Standing in the doorway on the top step (two steps led up into the frontroom) his mother smilingly surveyed him. She looked as tall as a tower. The old grey dress she wore rose straight from strong bare ankle to waist, curved round the deep bosom and over the wide shoulders, and set her full throat in a frame of frayed lace. Her smooth, sloping face was flushed now with her work, but faintly so, diffused, the color of a hand beneath wax. She had mild, full lips, brown hair. A vague, fugitive darkness blurred the hollow above her cheekbone, giving to her face and to her large brown eyes, set in their white ovals, a reserved and almost mournful air.
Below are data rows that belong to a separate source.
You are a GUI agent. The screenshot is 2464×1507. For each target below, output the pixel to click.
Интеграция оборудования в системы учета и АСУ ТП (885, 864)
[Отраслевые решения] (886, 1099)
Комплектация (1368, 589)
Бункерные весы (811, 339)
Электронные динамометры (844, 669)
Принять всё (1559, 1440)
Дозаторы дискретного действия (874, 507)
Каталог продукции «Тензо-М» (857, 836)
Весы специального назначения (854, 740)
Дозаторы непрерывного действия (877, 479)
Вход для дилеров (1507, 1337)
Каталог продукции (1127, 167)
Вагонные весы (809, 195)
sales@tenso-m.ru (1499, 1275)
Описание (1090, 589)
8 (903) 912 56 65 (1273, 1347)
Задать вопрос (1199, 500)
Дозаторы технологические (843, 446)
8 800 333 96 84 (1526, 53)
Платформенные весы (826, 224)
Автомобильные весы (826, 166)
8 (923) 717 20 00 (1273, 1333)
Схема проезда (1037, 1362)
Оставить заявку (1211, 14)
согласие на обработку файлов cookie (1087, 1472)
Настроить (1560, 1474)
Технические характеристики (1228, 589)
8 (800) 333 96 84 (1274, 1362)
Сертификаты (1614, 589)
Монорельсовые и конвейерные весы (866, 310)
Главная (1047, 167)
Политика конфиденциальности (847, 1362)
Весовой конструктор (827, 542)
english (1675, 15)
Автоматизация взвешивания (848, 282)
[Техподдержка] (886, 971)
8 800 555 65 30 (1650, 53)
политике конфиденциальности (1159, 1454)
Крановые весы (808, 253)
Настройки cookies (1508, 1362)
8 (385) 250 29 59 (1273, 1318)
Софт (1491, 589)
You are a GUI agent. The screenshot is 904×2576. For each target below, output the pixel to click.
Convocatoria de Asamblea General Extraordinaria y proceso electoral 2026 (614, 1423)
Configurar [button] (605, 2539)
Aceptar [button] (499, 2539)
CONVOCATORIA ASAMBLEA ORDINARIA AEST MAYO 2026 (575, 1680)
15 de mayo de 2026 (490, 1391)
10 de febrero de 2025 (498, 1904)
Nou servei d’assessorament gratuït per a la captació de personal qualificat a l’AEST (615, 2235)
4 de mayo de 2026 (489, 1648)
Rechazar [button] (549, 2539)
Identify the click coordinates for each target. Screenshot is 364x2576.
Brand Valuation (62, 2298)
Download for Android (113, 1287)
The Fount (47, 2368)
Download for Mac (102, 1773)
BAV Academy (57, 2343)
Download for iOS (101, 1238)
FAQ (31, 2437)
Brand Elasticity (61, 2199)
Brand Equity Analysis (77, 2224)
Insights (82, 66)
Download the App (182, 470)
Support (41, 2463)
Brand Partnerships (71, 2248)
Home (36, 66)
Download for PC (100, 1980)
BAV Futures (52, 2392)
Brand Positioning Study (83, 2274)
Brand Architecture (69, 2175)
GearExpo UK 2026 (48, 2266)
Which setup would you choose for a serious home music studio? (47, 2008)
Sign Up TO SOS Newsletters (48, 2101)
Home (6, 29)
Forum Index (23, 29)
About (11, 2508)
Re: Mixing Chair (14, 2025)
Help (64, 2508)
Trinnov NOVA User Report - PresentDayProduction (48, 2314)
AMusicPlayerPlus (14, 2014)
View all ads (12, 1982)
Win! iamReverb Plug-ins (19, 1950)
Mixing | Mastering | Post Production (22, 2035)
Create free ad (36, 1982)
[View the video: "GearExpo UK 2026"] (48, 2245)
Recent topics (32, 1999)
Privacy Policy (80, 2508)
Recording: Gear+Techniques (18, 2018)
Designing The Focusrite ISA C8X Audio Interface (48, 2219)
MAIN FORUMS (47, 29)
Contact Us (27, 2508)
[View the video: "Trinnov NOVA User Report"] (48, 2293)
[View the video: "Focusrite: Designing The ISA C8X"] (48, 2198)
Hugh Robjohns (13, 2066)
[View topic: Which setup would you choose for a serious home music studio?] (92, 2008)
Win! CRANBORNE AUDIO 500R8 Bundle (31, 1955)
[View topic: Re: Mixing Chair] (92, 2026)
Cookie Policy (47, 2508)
“I want a drink, mama,” he repeated.

“I know,” she answered, coming down the stairs. “I heard you.” And casting a quick, sidelong glance at him, she went over to the sink and turned the tap. The water spouted noisily down. She stood there a moment, smiling obscurely, one finger parting the turbulent jet, waiting for the water to cool. Then filling a glass, she handed it down to him.

“When am I going to be big enough?” he asked resentfully as he took the glass in both hands.

“There will come a time,” she answered, smiling. She rarely smiled broadly; instead the thin furrow along her upper lip would deepen. “Have little fear.”

With eyes still fixed on his mother, he drank the water in breathless, uneven gulps, then returned the glass to her, surprised to see its contents scarcely diminished.

“Why can’t I talk with my mouth in the water?”

“No one would hear you. Have you had your fill?”

He nodded, murmuring contentedly.

“And is that all?” she asked. Her voice held a faint challenge.

“Yes,” he said hesitantly, meanwhile scanning her face for some clue.

“I thought so,” she drew her head back in droll disappointment.

“What?”

“It is summer,” she pointed to the window, “the weather grows warm. Whom will you refresh with the icy lips the water lent you?”

“Oh!” he lifted his smiling face.

“You remember nothing,” she reproached him, and with a throaty chuckle, lifted him in her arms.

Sinking his fingers in her hair, David kissed her brow. The faint familiar warmth and odor of her skin and hair.

“There!” she laughed, nuzzling his cheek, “but you’ve waited too long; the sweet chill has dulled. Lips for me,” she reminded him, “must always be cool as the water that wet them.” She put him down.

“Sometime I’m going to eat some ice,” he said warningly, “then you’ll like it.”

She laughed. And then soberly, “Aren’t you ever going down into the street? The morning grows old.”